SIIM 2015: Data mining and decision support for personalized cancer screening management
National Harbor, Md.—Consensus statements, organizational guidelines, population-based recommendations—these have traditionally guided clinical decision support in the practice of radiology. The future, as outlined in a paper presented at the Society for Imaging Informatics in Medicine (SIIM) annual meeting, may lie in mining “big data” to create individualized patient management strategies.
Author Arjun Sharma, MD, of the University of Maryland, believes an improved personalized approach to cancer screening is now possible due to the sheer volume of patient and case information. “The rise of ‘big data,’ in concordance with the recent publication of massive clinical datasets such as the results of the Prostate, Lung, Colorectal and Ovarian Cancer (PLCO) Screening Trial and the National Lung Screening Trial, allows the development of data mining tools to more precisely target such recommendations,” wrote Sharma. “Using these matched data, an individualized diagnostic decision-support system can personalize imaging, testing, follow-up intervals, intervention, and prognosis.”

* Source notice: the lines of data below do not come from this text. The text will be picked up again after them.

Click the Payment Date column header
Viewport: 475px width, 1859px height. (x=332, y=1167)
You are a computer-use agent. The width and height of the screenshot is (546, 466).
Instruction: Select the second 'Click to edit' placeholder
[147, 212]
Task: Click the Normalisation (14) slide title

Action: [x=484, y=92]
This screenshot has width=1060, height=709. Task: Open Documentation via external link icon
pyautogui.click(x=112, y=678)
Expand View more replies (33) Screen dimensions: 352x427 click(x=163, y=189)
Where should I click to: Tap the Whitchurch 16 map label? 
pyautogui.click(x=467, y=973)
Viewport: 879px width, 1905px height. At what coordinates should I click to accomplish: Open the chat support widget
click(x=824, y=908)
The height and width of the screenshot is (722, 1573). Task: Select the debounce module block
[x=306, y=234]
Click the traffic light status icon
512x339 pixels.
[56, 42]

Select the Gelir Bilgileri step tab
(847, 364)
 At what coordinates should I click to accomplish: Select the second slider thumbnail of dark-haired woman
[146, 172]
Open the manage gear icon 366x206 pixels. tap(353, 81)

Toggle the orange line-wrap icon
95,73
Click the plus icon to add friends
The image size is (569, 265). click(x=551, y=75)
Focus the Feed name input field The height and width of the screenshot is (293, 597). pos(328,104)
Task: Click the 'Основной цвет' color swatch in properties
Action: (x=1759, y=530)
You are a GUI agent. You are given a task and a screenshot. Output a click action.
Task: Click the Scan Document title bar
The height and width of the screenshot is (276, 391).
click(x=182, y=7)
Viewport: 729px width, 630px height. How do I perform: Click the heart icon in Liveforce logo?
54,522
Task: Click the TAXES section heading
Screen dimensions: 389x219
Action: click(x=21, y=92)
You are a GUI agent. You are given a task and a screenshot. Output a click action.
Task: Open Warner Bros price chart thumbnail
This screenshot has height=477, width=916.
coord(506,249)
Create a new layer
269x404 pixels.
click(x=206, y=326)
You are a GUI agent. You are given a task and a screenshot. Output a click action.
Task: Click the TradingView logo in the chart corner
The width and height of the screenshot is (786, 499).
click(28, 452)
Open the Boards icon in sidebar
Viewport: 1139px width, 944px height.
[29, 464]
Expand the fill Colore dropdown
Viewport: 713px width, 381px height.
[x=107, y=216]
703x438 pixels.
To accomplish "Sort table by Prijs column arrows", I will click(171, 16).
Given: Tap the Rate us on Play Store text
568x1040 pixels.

To support this assertion, Sharma used a Web-based application to query a database of patient information from the PLCO trials against screening results, demographics and personalized risk factors. The matching data resulted in a detailed analysis of outcomes that can be used to guide patient-specific treatment and care management strategies. Additionally, the data mined using the tool could eventually be incorporated into computer-aided diagnosis software to better predict future outcomes based on pre-test probabilities.
“Data mining the PLCO dataset for clinical decision support can optimize the use of limited healthcare resources, focusing screening on patients for whom the benefit to risk ratio is the greatest and screening would be most efficacious,” wrote Sharma. “A data driven, personalized approach to cancer screening maximizes its economic and clinical efficacy and enables early identification of patients in which the course of disease can be improved.”